Il Governatore ha chiesto Ministero e alle Autostrade di aprire un tavolo, entro e non oltre una settimana, per arrivare ad una definizione bonaria dei gravi danni, sia emergente che di minori entrate, oltreché del gravissimo danno d'immagine cagionato al territorio ligure, nonché per valutare l'adozione di misure compensative per la cittadinanza e per gli operatori economici liguri, compresa l'esenzione totale dei pedaggi lungo tutte le tratte autostradali della Liguria.

Toti ha anche scritto al Procuratore della Repubblica di Genova e evidenziando i problemi dei lavori di manutenzione e monitoraggio delle gallerie della rete autostradale ligure condotti nelle ultime settimane dalla concessionaria Autostrade per l'Italia su indicazione del Ministero delle Infrastrutture e dei Trasporti.

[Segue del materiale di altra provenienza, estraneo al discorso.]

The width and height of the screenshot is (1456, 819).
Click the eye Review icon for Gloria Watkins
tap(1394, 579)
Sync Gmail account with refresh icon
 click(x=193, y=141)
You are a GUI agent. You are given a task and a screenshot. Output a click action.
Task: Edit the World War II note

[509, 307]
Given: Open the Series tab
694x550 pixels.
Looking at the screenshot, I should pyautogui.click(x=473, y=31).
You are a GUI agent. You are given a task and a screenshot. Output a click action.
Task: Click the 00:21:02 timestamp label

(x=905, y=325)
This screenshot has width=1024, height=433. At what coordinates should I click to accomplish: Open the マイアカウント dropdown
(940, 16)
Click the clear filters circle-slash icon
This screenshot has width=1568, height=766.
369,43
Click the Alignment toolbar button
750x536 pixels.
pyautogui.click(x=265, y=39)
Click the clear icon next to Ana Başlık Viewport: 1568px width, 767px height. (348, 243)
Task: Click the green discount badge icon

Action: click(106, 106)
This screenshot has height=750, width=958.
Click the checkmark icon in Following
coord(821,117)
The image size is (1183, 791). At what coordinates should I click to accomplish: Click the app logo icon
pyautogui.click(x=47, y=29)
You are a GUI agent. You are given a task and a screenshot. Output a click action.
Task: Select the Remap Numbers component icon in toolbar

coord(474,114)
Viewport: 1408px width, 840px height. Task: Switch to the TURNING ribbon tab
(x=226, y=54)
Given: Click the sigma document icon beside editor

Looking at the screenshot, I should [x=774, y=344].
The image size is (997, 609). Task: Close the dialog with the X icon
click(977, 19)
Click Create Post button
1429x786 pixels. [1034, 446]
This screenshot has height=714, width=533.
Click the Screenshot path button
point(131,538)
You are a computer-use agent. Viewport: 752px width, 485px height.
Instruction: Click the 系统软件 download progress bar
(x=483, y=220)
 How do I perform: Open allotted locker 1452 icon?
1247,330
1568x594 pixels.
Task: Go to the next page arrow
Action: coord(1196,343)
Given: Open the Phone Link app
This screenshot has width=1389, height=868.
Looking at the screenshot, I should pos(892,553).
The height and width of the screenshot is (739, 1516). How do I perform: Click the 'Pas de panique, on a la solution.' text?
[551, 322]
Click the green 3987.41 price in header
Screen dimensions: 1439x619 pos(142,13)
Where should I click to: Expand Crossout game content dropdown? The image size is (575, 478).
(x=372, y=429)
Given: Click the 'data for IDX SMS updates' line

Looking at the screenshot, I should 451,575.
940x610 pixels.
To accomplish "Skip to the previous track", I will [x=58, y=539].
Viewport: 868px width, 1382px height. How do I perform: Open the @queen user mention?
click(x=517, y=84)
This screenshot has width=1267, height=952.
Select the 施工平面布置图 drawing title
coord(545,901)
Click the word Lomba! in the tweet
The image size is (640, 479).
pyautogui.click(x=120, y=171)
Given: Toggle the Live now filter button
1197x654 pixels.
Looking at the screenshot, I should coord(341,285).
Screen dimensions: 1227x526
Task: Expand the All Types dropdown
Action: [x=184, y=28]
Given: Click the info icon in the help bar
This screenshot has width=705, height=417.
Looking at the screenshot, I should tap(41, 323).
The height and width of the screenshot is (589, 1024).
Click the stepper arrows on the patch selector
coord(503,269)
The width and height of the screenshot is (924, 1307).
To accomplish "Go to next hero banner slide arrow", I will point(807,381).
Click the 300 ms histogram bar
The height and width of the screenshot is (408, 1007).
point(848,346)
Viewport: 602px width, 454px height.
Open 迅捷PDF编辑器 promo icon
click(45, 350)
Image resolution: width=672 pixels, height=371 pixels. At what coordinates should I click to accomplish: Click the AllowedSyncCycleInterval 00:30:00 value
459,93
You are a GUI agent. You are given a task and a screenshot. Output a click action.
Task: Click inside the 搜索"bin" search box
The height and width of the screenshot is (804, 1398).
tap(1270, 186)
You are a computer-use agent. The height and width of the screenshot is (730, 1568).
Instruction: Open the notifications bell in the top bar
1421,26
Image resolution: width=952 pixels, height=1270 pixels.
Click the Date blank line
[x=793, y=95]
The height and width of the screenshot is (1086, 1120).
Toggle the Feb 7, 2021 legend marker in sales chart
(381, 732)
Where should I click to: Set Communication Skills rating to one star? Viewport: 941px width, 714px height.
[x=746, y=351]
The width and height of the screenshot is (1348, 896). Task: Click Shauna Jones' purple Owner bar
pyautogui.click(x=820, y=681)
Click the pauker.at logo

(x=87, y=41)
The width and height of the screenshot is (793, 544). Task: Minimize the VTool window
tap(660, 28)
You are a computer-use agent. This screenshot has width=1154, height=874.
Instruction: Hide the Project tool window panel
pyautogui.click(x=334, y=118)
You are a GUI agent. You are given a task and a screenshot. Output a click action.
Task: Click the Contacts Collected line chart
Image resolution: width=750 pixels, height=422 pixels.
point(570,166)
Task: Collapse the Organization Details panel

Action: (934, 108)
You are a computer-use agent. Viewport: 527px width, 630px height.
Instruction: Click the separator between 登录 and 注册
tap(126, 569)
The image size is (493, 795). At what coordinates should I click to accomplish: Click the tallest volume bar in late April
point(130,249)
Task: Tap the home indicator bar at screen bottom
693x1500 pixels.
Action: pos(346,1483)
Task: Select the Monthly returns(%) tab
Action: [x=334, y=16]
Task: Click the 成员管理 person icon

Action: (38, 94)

“Le modalità di programmazione ed effettuazione dei lavori – scrive il Governatore poste in essere nelle ultime settimane sembrano improntate principalmente alla tutela di una accezione ‘strutturale’ di sicurezza, legata cioè esclusivamente alla stabilità dell'infrastruttura, senza considerare che la sicurezza deve essere anche considerata nella sua accezione ‘funzionale’. Per questo ho assunto un'Ordinanza volta a chiedere al Concedente e al Concessionario di predisporre immediatamente un piano di manutenzione dell'infrastruttura autostradale ligure per la parte in concessione ad ASPI che contemperi le primarie esigenze di sicurezza della circolazione con il diritto fondamentale alla mobilità, nonché al godimento di altri diritti di rilievo costituzionale, tra cui quello primario della salute”.